Pfizer Inc., announced its experimental drug for treating a lower respiratory tract disease for adults between 18- to 59 years has met its primary goals in trials.

HQ Team

April 9, 2024: Pfizer Inc., announced its experimental drug for treating a lower respiratory tract disease for adults between 18- to 59 years has met its primary goals in trials.

The late-stage trials of the drug Abrysvo, which evaluated a single dose, achieved “positive top-line immunogenicity and safety data,” according to a company statement.

The disease, severe respiratory syncytial virus (RSV), is associated with the lower respiratory tract. Immunogenicity and safety tests were conducted in adults who were at increased risk for RSV disease, such as those with asthma, diabetes, and chronic obstructive pulmonary disease.

Pfizer also met its diversity recruitment goals for the study providing data from participants that mirror the diverse U.S. population and had a balanced representation across underlying medical conditions.

Diverse population

The FDA legislation requires recruiting a diverse population for testing a drug. 

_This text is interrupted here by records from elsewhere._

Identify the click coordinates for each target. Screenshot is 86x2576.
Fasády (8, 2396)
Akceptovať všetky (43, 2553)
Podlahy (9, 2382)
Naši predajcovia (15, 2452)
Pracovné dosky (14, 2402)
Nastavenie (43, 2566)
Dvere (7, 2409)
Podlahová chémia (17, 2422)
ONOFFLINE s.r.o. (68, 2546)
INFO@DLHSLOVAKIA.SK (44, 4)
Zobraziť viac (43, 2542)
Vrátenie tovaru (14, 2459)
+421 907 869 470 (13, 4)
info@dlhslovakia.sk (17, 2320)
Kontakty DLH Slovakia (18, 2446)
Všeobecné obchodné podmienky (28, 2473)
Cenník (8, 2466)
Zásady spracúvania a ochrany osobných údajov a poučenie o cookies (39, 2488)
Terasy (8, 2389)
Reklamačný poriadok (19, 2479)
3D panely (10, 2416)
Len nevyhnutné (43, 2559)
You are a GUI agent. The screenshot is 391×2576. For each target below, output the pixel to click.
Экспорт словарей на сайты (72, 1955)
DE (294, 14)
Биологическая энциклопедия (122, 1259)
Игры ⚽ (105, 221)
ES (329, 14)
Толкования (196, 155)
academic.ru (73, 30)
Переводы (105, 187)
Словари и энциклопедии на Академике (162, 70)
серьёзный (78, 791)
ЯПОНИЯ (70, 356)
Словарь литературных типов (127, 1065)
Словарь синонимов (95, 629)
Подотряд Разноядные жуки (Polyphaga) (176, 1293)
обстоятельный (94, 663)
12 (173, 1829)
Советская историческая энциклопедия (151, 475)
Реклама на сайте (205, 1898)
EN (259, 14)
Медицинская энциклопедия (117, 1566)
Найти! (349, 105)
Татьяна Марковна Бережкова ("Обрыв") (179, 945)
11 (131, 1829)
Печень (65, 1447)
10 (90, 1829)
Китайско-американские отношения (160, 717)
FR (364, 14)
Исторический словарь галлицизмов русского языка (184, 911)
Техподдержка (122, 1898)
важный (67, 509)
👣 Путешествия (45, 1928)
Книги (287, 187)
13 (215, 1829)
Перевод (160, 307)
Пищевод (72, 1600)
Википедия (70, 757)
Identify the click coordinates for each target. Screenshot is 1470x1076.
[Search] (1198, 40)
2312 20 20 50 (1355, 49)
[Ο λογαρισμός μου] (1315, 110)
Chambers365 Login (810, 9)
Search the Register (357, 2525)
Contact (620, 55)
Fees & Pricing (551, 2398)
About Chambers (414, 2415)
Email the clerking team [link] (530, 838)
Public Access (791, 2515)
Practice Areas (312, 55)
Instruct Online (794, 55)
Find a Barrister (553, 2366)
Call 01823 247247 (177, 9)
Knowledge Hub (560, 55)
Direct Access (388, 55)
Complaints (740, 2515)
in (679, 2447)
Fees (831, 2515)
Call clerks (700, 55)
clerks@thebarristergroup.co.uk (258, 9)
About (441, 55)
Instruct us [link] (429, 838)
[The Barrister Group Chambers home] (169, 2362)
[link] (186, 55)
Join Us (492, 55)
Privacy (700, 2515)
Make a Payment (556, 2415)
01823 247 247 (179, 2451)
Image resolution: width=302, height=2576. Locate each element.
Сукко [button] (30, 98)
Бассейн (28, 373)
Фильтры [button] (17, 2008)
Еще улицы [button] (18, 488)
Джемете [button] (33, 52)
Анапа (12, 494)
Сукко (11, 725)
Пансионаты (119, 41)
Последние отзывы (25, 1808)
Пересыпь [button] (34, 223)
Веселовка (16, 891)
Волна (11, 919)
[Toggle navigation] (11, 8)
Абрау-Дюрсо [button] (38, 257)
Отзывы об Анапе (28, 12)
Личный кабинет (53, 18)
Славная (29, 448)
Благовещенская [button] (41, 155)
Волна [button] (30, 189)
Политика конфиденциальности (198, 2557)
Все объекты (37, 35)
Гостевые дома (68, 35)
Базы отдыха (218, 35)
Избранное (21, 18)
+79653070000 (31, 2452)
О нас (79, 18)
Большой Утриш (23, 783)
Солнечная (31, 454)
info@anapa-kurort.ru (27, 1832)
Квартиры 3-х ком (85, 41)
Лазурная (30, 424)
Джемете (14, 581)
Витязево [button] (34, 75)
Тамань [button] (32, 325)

In an updated 2020 advisory, the FDA recommended different approaches that sponsors of clinical trials for a new drug can take to increase the enrolment of underrepresented populations in their clinical trials.

Pfizer intends to submit the clinical trial data to regulatory agencies and request expansion of the age group from the current indication to 18 years of age and older.

The respiratory syncytial virus is a contagious virus and a common cause of respiratory illness. The virus can affect the lungs and breathing passages of an infected individual and can potentially cause severe illness in young infants, older adults, and individuals with certain chronic medical conditions.

New trial initiated

In the United States alone, among older adults, RSV infections account for approximately 60,000-160,000 hospitalisations and 6,000-13,000 deaths each year.

There are two major subgroups of RSV: RSV-A and RSV-B. Both subgroups cause disease and can co-circulate or alternate predominance from season to season.

In August 2023, the FDA approved Abrysvo for the prevention of lower respiratory tract disease and its severe forms caused by RSV in infants from birth up to six months of age by active immunisation of pregnant individuals at 32 through 36 weeks gestational age.

During the same month, Pfizer announced that the European Medicines Agency (EMA) granted marketing authorisation for Abrysvo for both older adults and maternal immunisation to help protect infants.

Pfizer has initiated a clinical trial evaluating the drug in children aged from two to less than 18 years who are at higher risk for RSV disease, according to the statement.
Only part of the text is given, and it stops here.